> **TASK BRIEF**
What should be copied is the stretch of entries below from the line with "The height and width of the screenshot is (670, 890)." up to and including the line with "This screenshot has width=1099, height=919.", exactly and without images.

> **Stored data entries**
>>

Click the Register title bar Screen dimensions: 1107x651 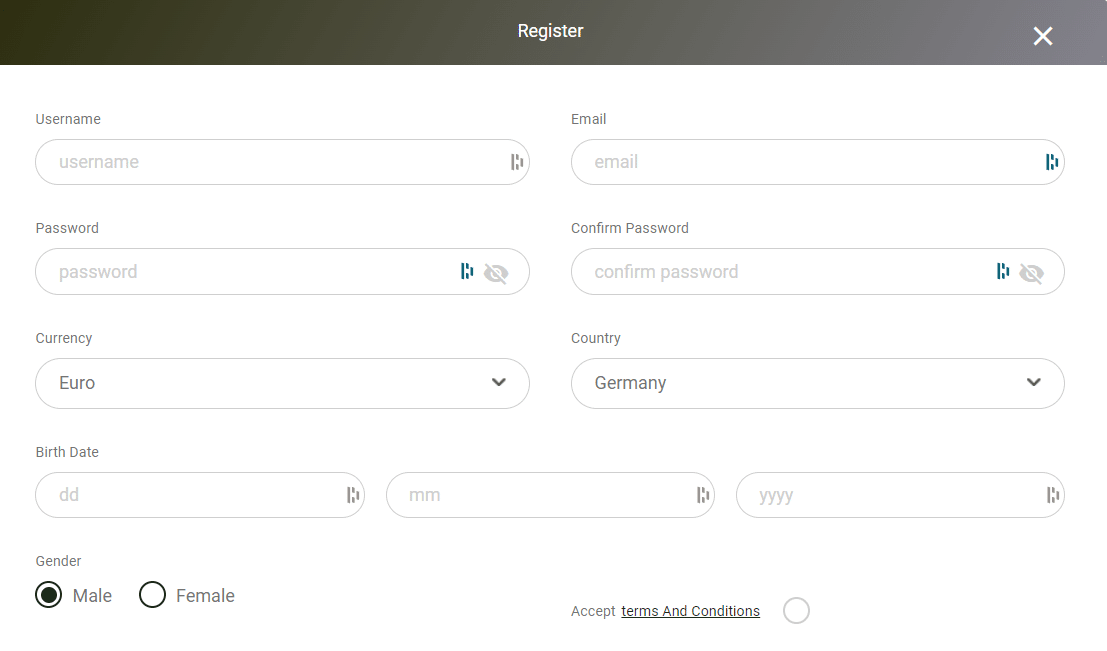[x=550, y=30]
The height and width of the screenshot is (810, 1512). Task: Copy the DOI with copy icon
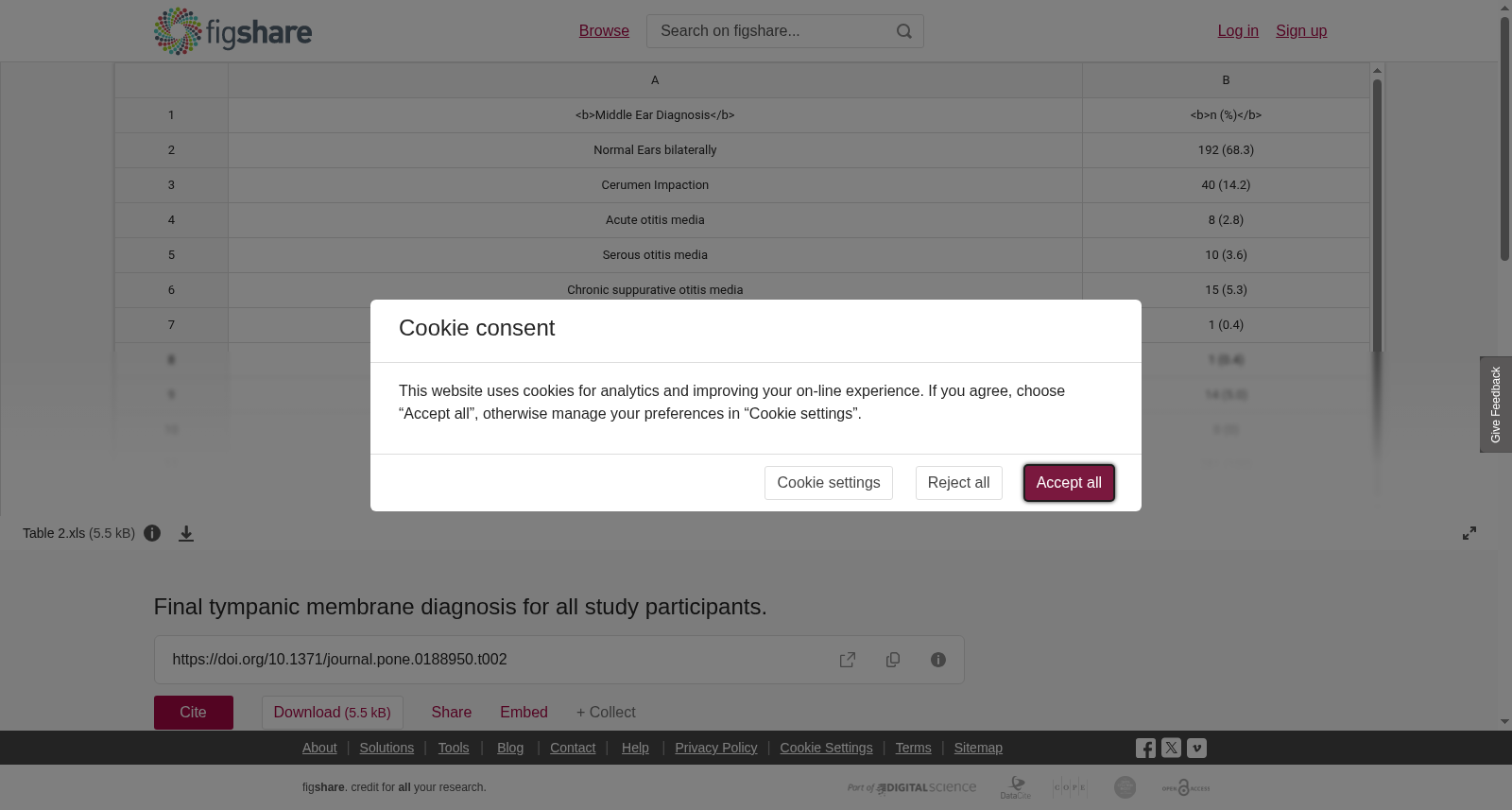pos(893,660)
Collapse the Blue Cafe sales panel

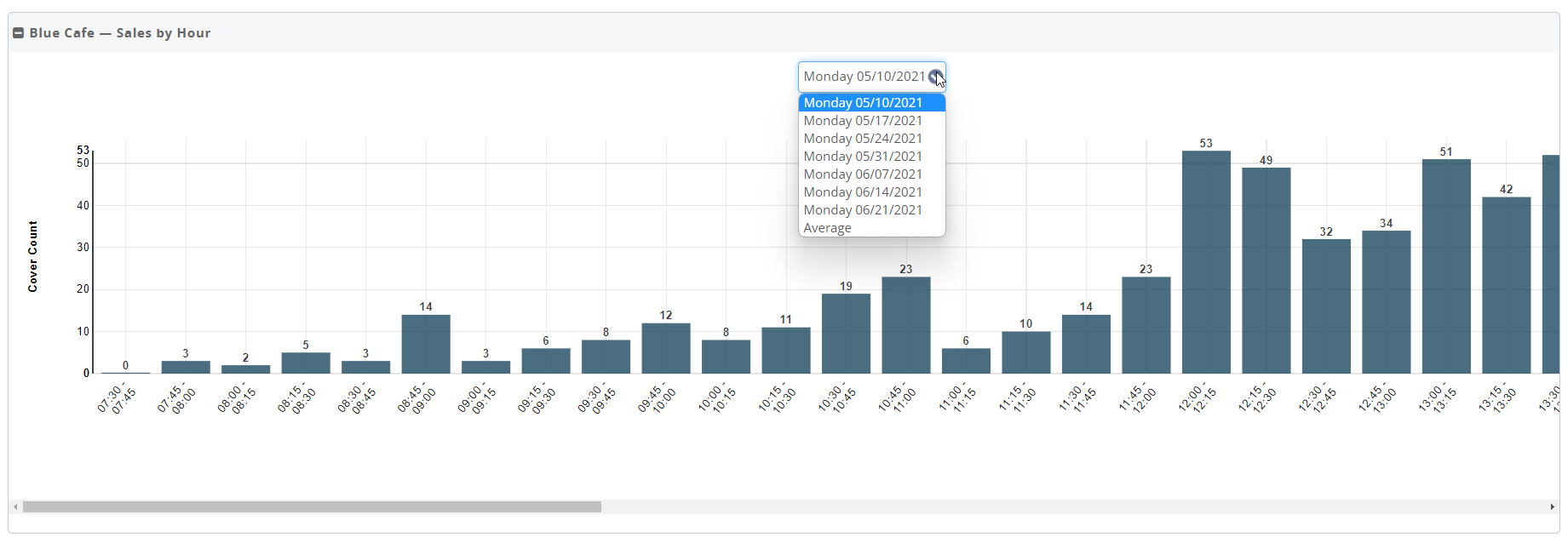[x=18, y=33]
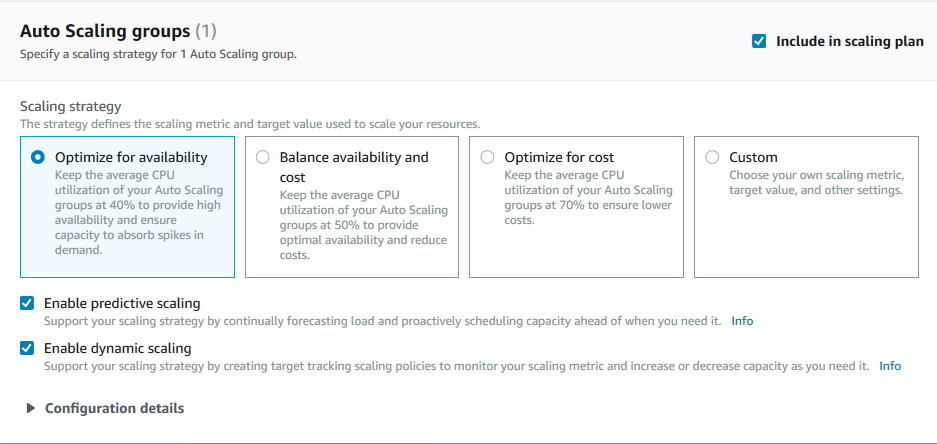Pick the Custom scaling strategy radio button

point(712,157)
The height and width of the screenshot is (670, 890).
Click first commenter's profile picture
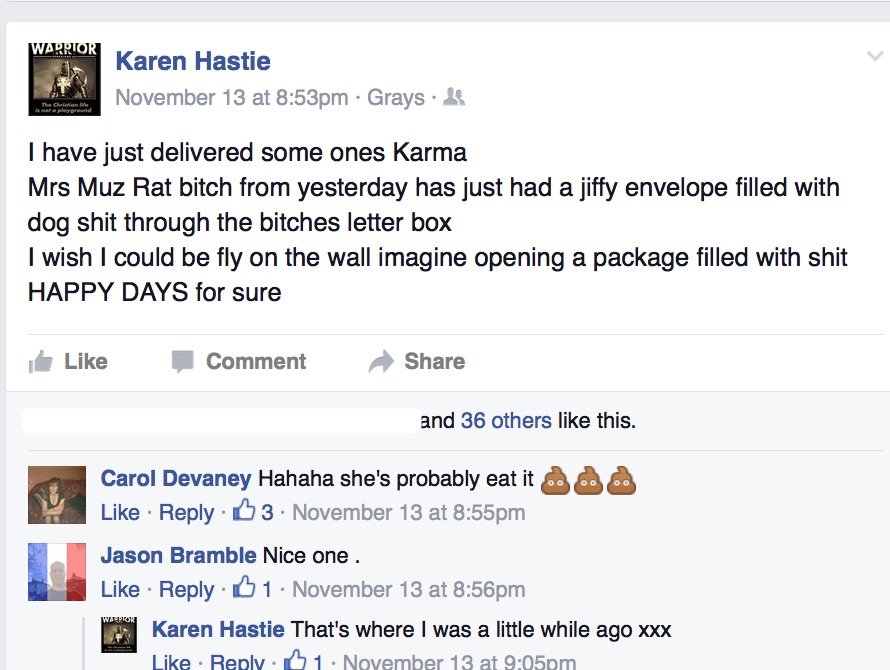click(x=57, y=495)
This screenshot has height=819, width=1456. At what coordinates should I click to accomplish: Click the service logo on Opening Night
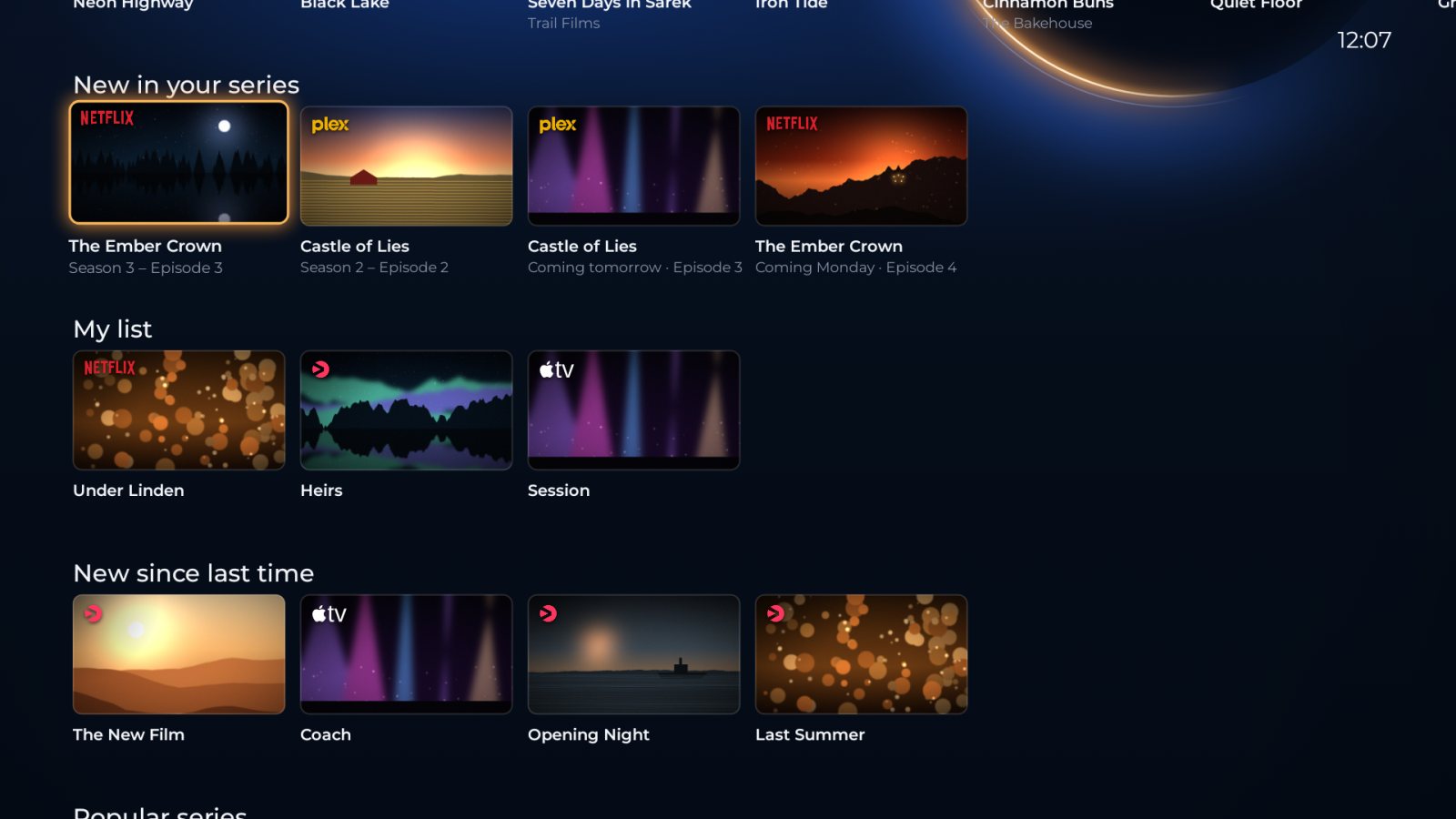tap(548, 613)
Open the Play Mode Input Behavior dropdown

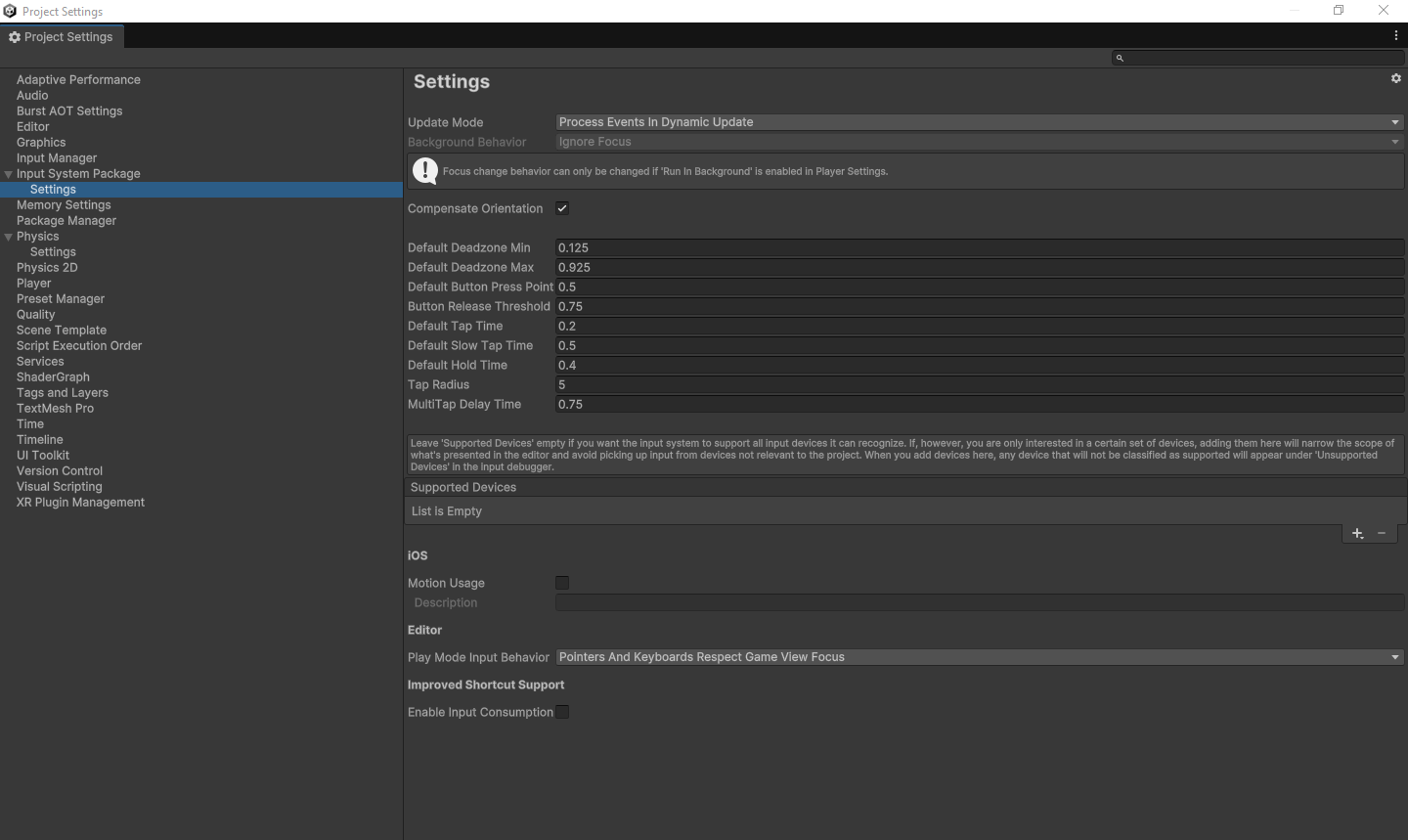point(978,657)
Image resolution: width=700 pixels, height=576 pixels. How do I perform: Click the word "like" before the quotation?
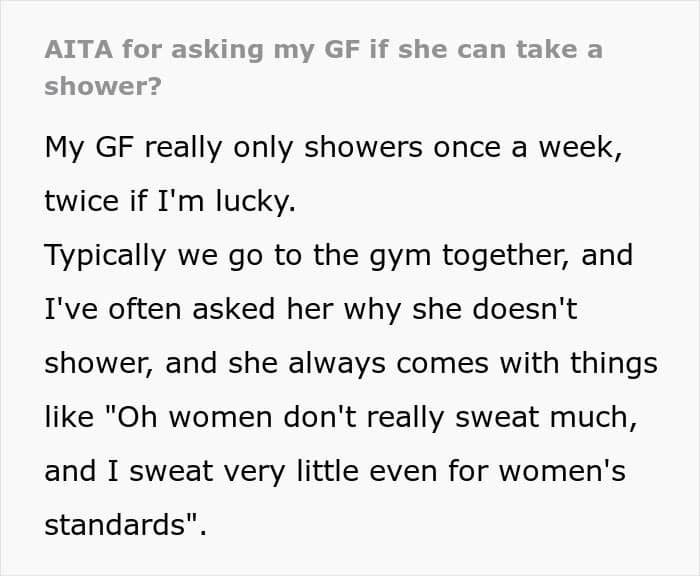(69, 417)
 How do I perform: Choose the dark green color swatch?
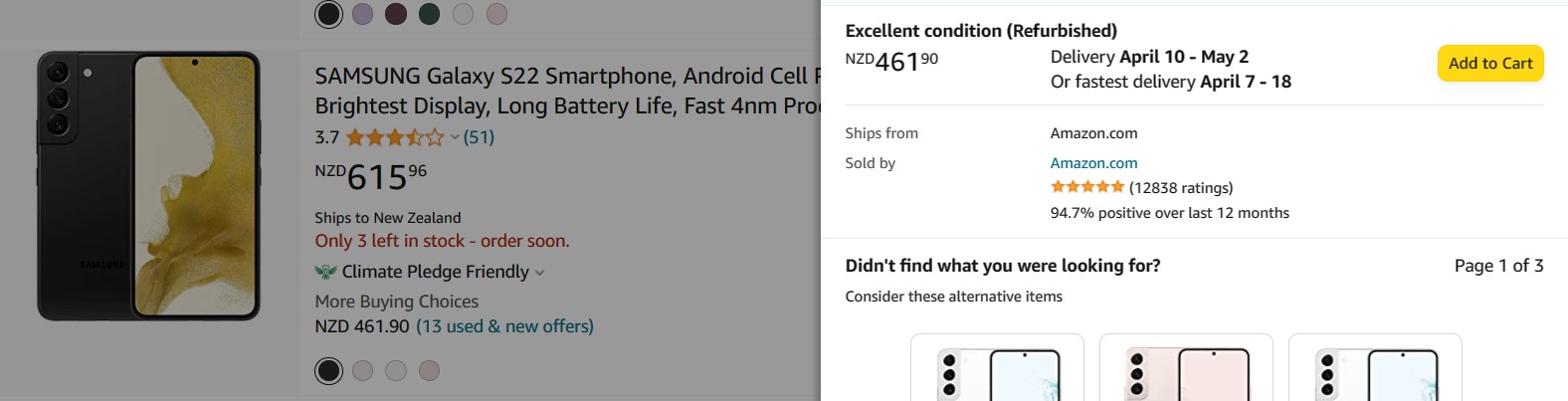[x=430, y=14]
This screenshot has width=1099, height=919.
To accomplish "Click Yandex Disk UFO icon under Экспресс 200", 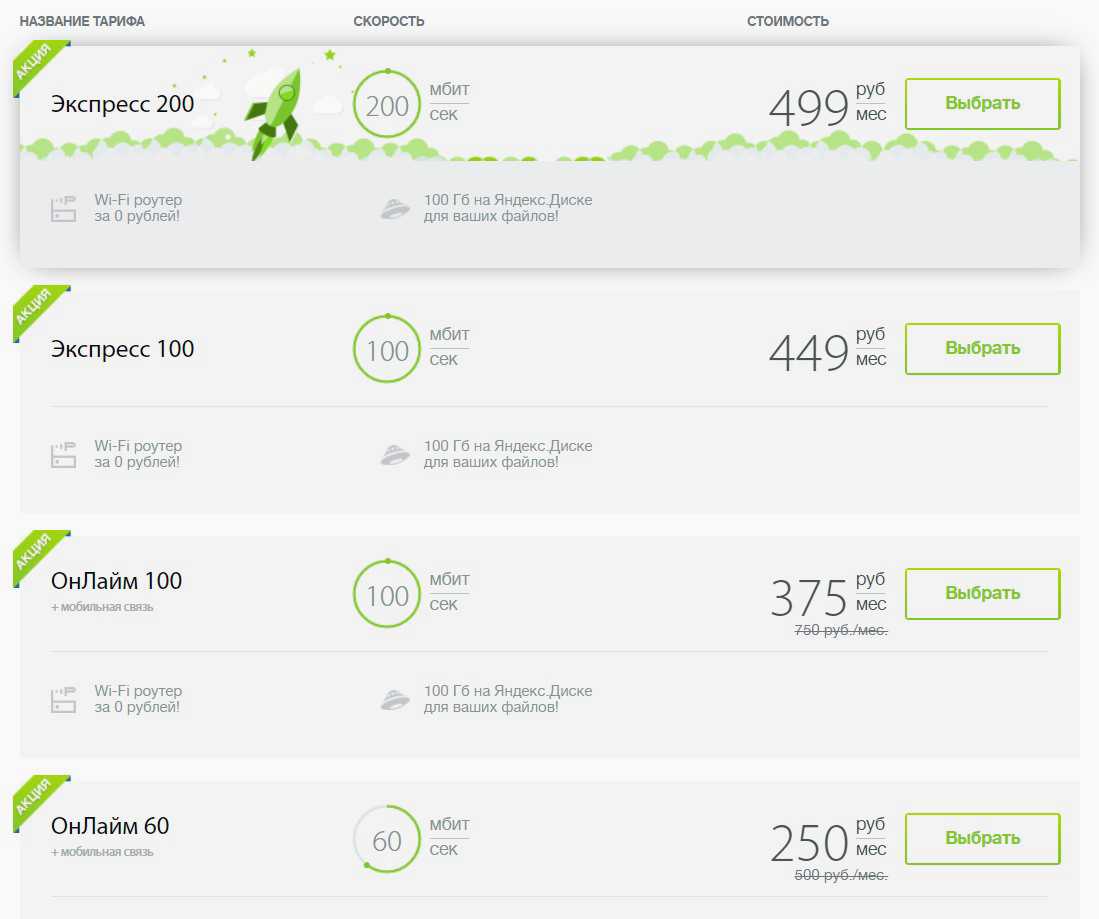I will [x=395, y=208].
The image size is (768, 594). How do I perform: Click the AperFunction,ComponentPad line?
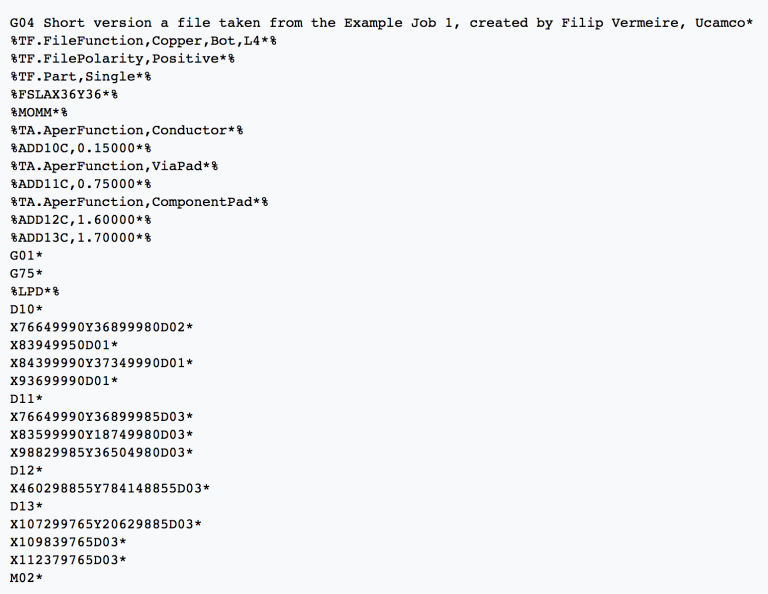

<<

> **PROBLEM SOLUTION**
The height and width of the screenshot is (670, 890).
Click first commenter's profile picture
click(x=57, y=495)
This screenshot has height=819, width=1456. At what coordinates should I click to accomplish: Click the service logo on Opening Night
tap(548, 613)
Open the Play Mode Input Behavior dropdown

point(978,657)
Image resolution: width=700 pixels, height=576 pixels. How do I perform: Click the word "like" before the quotation?
(69, 417)
 How do I perform: Choose the dark green color swatch?
[x=430, y=14]
This screenshot has width=1099, height=919.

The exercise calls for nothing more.